NFL commissioner Roger Goodell and 2019 NFC Championship game officials will no longer have to testify under oath after the Lousiana Supreme Court dismissed a New Orleans Saints fan’s lawsuit over the well-known “no-call” in the final minutes of the January contest.

Attorney and Saints superfan Antonio LeMon had filed a suit alleging fraud, unjust enrichment, and “detrimental reliance” over the three referees’ failure to flag a penalty for either helmet-to-helmet contact or pass interference on a Rams player's late-game hit on a Saints receiver in the 26-23 Rams win. LeMon sought just under $75,000 in damages, which he said he would donate to former Saints star Steve Gleason's charity if he won.
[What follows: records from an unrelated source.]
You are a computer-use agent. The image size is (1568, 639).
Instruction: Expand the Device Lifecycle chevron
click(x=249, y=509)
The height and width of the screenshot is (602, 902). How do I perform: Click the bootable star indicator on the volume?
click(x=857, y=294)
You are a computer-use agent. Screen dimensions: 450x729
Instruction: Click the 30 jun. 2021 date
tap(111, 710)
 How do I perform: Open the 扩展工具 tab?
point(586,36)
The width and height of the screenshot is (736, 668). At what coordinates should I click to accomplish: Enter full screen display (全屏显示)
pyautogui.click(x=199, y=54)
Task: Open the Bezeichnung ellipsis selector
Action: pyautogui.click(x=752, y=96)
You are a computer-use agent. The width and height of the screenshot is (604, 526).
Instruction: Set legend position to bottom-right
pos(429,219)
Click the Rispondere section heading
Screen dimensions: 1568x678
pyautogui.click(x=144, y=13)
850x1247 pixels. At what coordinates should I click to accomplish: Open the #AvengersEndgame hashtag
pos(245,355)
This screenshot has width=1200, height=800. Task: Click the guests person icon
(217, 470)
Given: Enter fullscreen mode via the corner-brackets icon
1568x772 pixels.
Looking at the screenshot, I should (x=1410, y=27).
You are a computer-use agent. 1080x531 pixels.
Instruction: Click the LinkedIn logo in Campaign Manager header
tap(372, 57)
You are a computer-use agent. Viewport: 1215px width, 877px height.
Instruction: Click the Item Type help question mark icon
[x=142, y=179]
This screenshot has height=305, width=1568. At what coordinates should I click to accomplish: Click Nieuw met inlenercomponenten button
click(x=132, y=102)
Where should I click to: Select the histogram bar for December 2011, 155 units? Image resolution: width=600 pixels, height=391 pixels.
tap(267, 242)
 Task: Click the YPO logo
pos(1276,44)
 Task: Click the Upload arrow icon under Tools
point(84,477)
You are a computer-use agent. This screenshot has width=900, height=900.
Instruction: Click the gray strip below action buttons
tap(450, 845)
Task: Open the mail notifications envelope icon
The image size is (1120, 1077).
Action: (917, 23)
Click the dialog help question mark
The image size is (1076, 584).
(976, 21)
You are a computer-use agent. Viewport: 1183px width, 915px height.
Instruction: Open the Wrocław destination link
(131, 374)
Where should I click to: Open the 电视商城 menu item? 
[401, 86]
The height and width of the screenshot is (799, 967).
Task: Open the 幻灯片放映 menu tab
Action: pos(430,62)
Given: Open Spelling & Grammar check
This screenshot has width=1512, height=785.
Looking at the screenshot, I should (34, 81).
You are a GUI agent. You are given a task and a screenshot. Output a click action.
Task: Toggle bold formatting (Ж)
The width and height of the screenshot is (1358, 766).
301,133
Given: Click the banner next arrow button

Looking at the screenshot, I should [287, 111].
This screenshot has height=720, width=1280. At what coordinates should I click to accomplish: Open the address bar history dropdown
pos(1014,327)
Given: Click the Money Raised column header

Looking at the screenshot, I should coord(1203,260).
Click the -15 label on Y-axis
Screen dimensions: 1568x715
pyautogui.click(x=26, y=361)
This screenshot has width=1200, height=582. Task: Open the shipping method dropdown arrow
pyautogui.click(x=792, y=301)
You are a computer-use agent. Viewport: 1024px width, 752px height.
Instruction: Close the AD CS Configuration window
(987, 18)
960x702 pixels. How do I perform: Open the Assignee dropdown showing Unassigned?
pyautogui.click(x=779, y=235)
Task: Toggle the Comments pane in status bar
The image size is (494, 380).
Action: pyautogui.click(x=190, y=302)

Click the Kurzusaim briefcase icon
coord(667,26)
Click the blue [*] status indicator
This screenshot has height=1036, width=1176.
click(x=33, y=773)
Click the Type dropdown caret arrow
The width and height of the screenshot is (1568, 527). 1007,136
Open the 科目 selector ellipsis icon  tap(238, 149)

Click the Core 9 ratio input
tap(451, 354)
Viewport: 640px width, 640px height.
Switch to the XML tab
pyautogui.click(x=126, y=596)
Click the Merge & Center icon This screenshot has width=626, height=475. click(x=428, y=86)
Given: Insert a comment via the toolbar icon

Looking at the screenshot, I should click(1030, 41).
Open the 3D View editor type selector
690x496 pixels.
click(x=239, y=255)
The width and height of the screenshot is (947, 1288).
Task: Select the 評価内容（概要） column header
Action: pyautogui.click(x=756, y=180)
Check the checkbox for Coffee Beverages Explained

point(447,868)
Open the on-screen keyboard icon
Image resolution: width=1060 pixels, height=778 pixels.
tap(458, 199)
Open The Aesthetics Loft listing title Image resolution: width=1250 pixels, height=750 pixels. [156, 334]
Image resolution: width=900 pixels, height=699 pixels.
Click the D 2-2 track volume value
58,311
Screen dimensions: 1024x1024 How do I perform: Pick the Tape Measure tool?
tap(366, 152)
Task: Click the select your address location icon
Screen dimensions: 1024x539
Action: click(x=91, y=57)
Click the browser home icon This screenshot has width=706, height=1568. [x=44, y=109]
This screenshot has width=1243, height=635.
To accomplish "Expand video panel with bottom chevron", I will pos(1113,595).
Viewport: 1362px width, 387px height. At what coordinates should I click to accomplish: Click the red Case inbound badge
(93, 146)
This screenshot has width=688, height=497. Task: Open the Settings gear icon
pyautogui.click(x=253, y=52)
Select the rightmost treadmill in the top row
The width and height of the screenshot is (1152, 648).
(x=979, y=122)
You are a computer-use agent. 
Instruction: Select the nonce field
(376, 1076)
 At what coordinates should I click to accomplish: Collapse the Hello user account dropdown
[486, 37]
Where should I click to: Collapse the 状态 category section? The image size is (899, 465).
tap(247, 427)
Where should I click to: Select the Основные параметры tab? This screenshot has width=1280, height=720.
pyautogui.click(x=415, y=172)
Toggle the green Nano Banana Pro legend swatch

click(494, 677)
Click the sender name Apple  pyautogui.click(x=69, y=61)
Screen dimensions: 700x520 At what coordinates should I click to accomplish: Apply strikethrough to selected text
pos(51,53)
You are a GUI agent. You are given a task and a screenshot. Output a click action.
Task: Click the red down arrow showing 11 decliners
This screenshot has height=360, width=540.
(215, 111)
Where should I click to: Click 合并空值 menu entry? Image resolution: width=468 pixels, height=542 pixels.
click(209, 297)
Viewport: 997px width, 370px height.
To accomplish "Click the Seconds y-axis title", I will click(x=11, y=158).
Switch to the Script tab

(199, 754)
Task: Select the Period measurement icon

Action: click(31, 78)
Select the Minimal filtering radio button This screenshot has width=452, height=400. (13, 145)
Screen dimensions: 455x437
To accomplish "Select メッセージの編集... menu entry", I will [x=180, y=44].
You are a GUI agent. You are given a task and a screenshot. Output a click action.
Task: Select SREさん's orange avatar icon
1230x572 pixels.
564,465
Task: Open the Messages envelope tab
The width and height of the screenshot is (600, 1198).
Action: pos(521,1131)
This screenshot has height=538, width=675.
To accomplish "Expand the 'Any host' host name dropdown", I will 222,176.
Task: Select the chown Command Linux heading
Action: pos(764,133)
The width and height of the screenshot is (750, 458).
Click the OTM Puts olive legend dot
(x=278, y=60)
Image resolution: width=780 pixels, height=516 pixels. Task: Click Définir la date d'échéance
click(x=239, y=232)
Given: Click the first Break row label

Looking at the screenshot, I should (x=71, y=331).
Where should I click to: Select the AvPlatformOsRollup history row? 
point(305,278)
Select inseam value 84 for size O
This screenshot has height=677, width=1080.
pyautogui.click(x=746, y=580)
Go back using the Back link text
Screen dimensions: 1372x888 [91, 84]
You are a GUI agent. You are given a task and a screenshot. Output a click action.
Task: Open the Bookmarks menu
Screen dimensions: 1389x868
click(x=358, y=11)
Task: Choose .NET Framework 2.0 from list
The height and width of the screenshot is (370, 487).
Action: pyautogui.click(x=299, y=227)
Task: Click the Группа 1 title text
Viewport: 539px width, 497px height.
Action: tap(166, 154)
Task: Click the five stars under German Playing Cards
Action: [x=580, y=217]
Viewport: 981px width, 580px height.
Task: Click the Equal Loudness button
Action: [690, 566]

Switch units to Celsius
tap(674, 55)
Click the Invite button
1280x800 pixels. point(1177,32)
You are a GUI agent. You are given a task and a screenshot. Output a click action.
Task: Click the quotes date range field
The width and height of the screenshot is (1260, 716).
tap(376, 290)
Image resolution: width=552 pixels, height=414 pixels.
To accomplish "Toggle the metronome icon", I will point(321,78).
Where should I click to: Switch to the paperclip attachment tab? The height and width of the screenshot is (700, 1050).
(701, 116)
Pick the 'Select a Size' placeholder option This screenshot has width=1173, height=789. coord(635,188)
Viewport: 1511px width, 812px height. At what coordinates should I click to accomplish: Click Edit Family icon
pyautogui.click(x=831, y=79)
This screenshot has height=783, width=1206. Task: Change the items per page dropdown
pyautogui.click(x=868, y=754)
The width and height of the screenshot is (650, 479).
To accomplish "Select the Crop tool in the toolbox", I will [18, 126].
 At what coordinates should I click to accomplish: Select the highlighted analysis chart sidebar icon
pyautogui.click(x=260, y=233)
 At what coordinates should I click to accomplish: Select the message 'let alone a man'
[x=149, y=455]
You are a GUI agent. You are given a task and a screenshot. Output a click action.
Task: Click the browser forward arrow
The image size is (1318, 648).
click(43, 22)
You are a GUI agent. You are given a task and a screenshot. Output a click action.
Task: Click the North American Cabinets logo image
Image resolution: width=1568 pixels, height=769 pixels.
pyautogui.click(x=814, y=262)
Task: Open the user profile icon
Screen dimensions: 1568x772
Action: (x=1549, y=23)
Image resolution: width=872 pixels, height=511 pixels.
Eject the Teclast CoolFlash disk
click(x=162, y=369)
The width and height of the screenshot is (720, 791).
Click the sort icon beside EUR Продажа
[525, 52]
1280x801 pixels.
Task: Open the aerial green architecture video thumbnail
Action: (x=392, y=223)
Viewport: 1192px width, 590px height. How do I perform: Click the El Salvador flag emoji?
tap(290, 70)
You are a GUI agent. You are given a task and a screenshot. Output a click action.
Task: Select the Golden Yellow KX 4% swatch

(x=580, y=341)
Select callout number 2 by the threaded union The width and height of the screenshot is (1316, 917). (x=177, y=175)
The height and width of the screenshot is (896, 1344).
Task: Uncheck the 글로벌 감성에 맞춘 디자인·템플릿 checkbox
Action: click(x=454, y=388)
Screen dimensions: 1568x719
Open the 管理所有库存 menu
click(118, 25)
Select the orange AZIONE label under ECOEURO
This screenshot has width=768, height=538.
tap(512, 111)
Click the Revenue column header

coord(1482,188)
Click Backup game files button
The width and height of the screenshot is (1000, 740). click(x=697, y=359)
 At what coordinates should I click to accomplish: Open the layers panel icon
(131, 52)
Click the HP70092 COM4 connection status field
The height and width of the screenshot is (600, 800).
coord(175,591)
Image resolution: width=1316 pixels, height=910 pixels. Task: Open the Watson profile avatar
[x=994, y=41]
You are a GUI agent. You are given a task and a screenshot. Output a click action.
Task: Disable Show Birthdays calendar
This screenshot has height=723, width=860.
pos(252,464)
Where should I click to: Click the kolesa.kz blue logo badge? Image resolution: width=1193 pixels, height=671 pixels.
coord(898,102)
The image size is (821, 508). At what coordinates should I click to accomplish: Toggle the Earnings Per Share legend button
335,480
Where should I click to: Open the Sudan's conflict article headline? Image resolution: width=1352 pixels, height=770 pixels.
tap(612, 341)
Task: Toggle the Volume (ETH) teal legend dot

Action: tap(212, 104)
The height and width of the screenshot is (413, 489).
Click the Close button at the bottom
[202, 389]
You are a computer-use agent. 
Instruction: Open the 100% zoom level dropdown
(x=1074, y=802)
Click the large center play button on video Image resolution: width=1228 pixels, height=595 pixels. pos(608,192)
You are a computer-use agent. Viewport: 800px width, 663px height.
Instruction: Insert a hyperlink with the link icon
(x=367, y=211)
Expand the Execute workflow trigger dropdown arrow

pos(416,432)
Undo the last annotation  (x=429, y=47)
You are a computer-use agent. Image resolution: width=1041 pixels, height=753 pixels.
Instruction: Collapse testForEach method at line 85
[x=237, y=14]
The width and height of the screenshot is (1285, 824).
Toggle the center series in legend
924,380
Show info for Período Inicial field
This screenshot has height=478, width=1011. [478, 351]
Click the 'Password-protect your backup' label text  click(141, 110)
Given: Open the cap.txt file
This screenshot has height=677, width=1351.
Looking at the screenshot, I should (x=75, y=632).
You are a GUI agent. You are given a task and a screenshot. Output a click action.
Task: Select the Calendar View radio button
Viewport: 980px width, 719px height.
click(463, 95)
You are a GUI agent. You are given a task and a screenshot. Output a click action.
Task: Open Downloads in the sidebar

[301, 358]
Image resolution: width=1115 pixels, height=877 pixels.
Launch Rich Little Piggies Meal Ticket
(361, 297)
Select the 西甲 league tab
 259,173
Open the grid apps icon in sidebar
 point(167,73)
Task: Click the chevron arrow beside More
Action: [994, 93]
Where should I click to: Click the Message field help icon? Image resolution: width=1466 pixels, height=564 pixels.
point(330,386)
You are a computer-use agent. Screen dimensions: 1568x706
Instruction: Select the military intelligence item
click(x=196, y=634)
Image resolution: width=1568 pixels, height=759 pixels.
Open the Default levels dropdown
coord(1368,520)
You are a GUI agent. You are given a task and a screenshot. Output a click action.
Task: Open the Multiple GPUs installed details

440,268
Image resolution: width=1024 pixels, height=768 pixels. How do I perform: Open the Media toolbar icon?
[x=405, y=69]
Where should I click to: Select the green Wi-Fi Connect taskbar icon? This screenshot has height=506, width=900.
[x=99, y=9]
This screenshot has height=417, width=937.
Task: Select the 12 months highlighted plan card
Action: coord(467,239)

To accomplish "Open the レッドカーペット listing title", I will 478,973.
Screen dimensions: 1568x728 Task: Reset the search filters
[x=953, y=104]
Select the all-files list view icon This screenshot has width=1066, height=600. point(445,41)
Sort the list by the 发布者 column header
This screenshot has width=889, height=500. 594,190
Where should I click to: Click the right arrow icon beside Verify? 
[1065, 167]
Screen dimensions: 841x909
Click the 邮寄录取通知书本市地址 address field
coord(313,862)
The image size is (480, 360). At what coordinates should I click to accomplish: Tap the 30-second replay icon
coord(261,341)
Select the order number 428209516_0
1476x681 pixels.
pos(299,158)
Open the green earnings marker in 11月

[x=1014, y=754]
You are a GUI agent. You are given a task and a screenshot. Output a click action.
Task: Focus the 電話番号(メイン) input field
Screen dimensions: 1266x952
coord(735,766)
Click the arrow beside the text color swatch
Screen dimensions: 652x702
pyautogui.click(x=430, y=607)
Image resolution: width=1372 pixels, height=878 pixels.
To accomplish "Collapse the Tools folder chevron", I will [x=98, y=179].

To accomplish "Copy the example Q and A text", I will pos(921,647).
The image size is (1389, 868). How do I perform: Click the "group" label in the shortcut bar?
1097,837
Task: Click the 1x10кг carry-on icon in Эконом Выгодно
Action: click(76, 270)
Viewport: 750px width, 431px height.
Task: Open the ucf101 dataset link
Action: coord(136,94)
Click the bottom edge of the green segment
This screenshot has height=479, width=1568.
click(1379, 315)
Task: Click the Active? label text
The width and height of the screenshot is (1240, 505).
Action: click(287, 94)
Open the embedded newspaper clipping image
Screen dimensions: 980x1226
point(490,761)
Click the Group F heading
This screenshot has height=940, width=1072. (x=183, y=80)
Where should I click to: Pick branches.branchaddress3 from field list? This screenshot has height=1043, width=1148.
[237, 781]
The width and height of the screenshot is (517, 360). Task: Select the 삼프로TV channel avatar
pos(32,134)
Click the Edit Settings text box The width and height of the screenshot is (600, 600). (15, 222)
In July, a Louisiana district court judge ruled that Goodell and the game officials could be questioned under oath. The NFL appealed and even the Saints agreed, filing a brief on behalf of the league stating that allowing the lawsuit to proceed could send sports fandom down slippery slope.

Such an outcome will be to the detriment of Louisiana sports teams at all levels, to their fans, and, more crucially, to the efficient functioning of the judiciary, which will soon find itself mired in disputes that it lacks the time or expertise to resolve,” the NFL wrote.

Further, the NFL owners acknowledged issues with non-calls and voted over the offseason to make pass interference calls reviewable plays, so change has already been enacted.

The higher court’s ruling was based on a previous precedent which, in part, stated that tickets give fans access to a “place of public amusement" to only witness a game.

"Applying this reasoning to the case at bar, we find plaintiffs' purchase of a ticket merely granted them the right of entry and a seat at the game," the ruling said, according to USA Today. "Plaintiffs have not alleged that these rights were revoked or denied in any way."

None of the seven court members dissented to the decision to reverse the lower court's ruling.

The court went on to acknowledge and appreciate the passion of New Orleans sports fans, but note that the judicial system was not the proper place to solve sports-related disputes. A true win for us all.